In July 2016, he announced that he was training to become a San Francisco firefighter. He left firefighter training after only two months and did not complete the training. In February 2017 he announced on his Facebook page that he was going to make another attempt to play basketball professionally. He hired an agent but did not receive any contract offers. As of October 2017 he resides in San Francisco and remains a free agent. In August 2017 he posted on Facebook that he was now pursuing acting and writing. He posted that he received his first acting job to play Marshawn in an upcoming movie 'Conundrum: Secrets Among Friends' to be released in late 2018. After a time with Apollon Limassol in Cyprus he played the 2021-22 season for Römerstrom Gladiators Trier in Germany. This news has been released 28 April 2021 by the local newspaper (Trierischer Volksfreund).

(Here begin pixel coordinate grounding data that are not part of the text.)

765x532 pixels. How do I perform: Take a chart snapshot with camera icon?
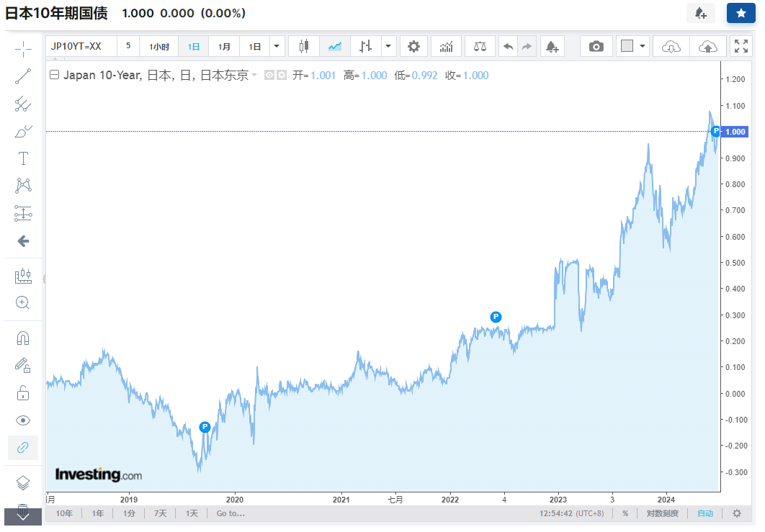point(596,47)
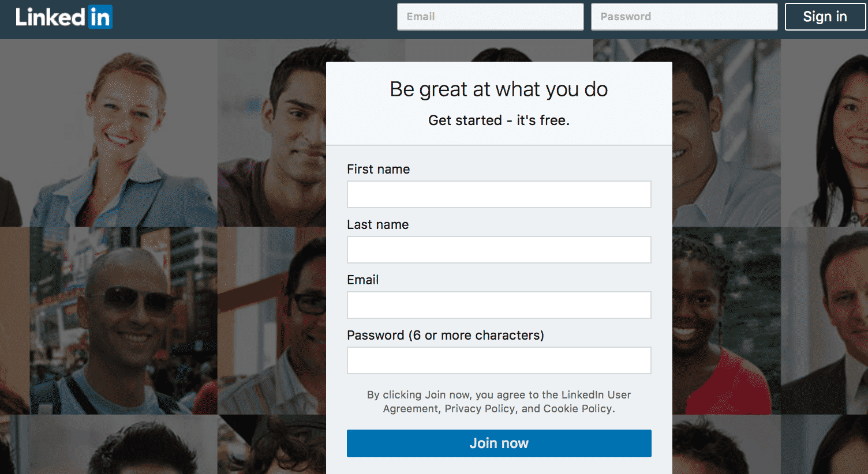Image resolution: width=868 pixels, height=474 pixels.
Task: Click the photo of the woman in red top
Action: [x=726, y=321]
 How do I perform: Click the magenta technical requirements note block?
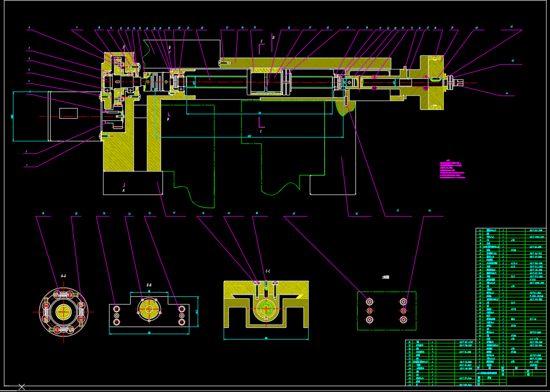pos(452,170)

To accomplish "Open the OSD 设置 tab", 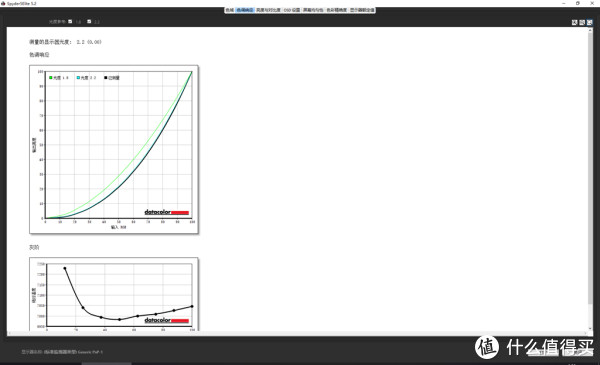I will click(x=292, y=10).
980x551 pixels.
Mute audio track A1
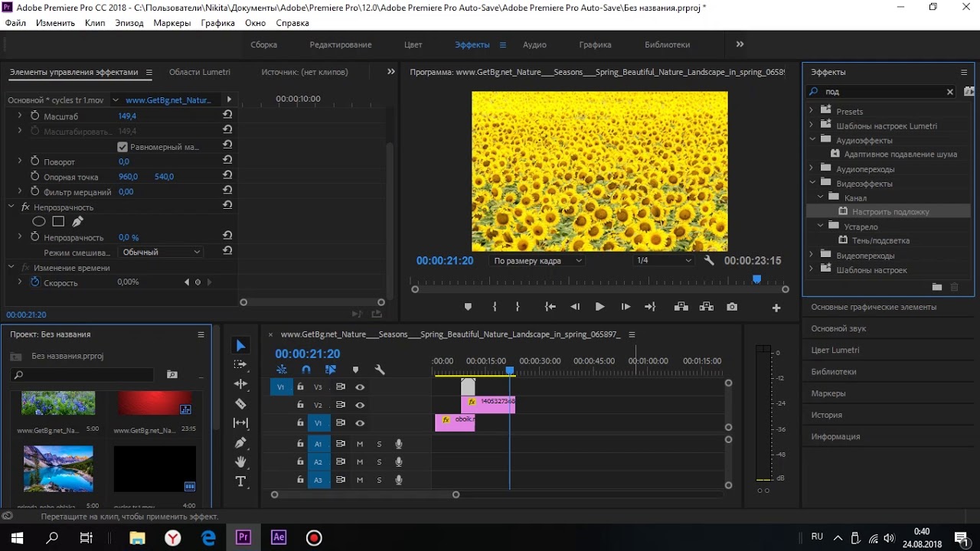click(x=360, y=444)
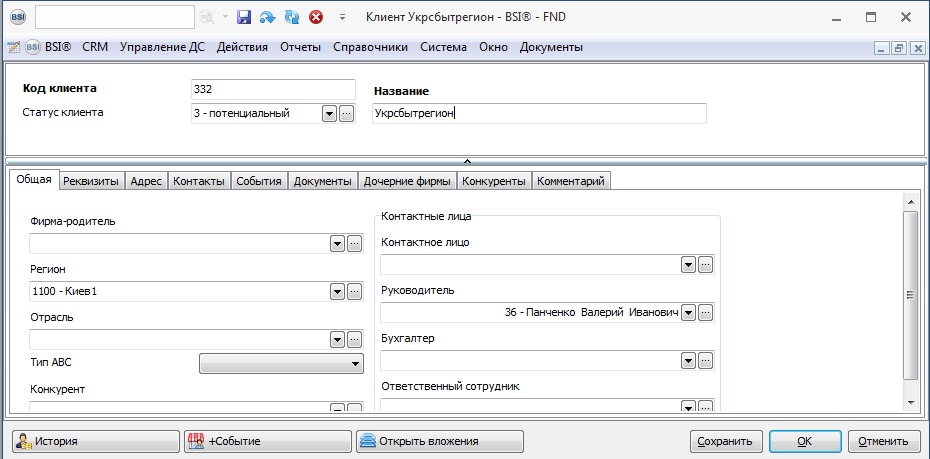Expand the Статус клиента dropdown
930x459 pixels.
pyautogui.click(x=329, y=114)
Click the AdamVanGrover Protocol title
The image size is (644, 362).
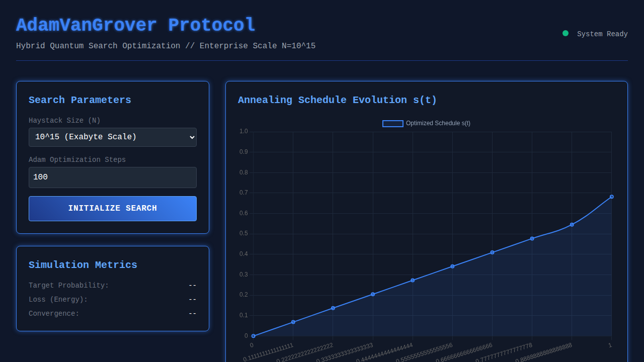coord(136,25)
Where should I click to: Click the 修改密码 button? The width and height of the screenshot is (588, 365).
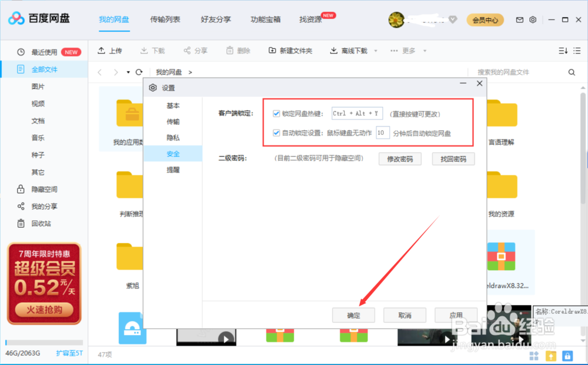tap(400, 158)
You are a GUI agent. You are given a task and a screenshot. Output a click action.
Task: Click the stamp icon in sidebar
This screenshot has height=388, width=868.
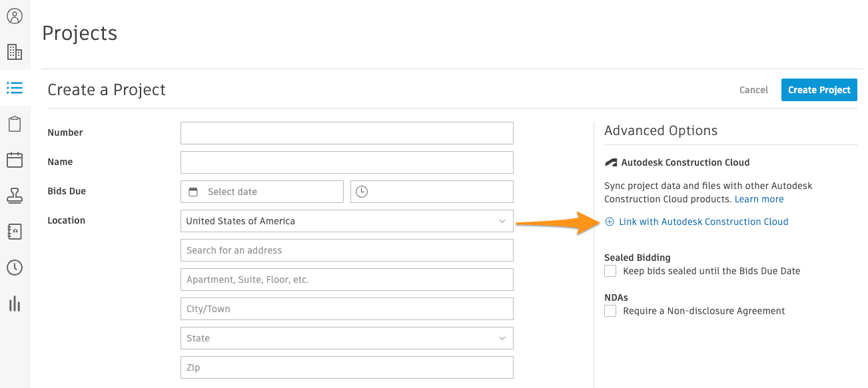coord(15,196)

His new coach Marco van den Berg stated that "[Gordon] is that type of leader that we so missed last season."

On March 3, 2025, Gordon announced his retirement from professional basketball.

==Personal life==
Gordon is from Plainfield, New Jersey. He has two brothers, including a twin.

Gordon began to think he might be gay while attending middle school. In April 2014, Gordon came out to his family and teammates. He subsequently chose to come out publicly later in 2014, becoming the first openly gay men's basketball player in Division I. Gordon said "I just didn't want to hide anymore, in any way ... I've been waiting and watching for the last few months, wondering when a Division I player would come out, and finally I just said, 'Why not me?'" He further said that Jason Collins' becoming the first openly gay player in the National Basketball Association inspired him to come out. Gordon's family was mixed in their responses to his coming out. He received praise from Collins and Michael Sam, who became the first openly gay player in the National Football League. Students organized a rally in support of Gordon, occurring on April 16, which drew over 1,500 supporters. Five members of the Westboro Baptist Church were on hand to protest against Gordon. Later that year, he became the first openly gay player in Division I to play in a men's basketball game. In 2016, he became the first openly gay man to play in the March Madness tournament. As of 2020 he regularly uploads on his YouTube channel which as of January 2021 has amassed 3.5K subscribers and over 130,000+ total views.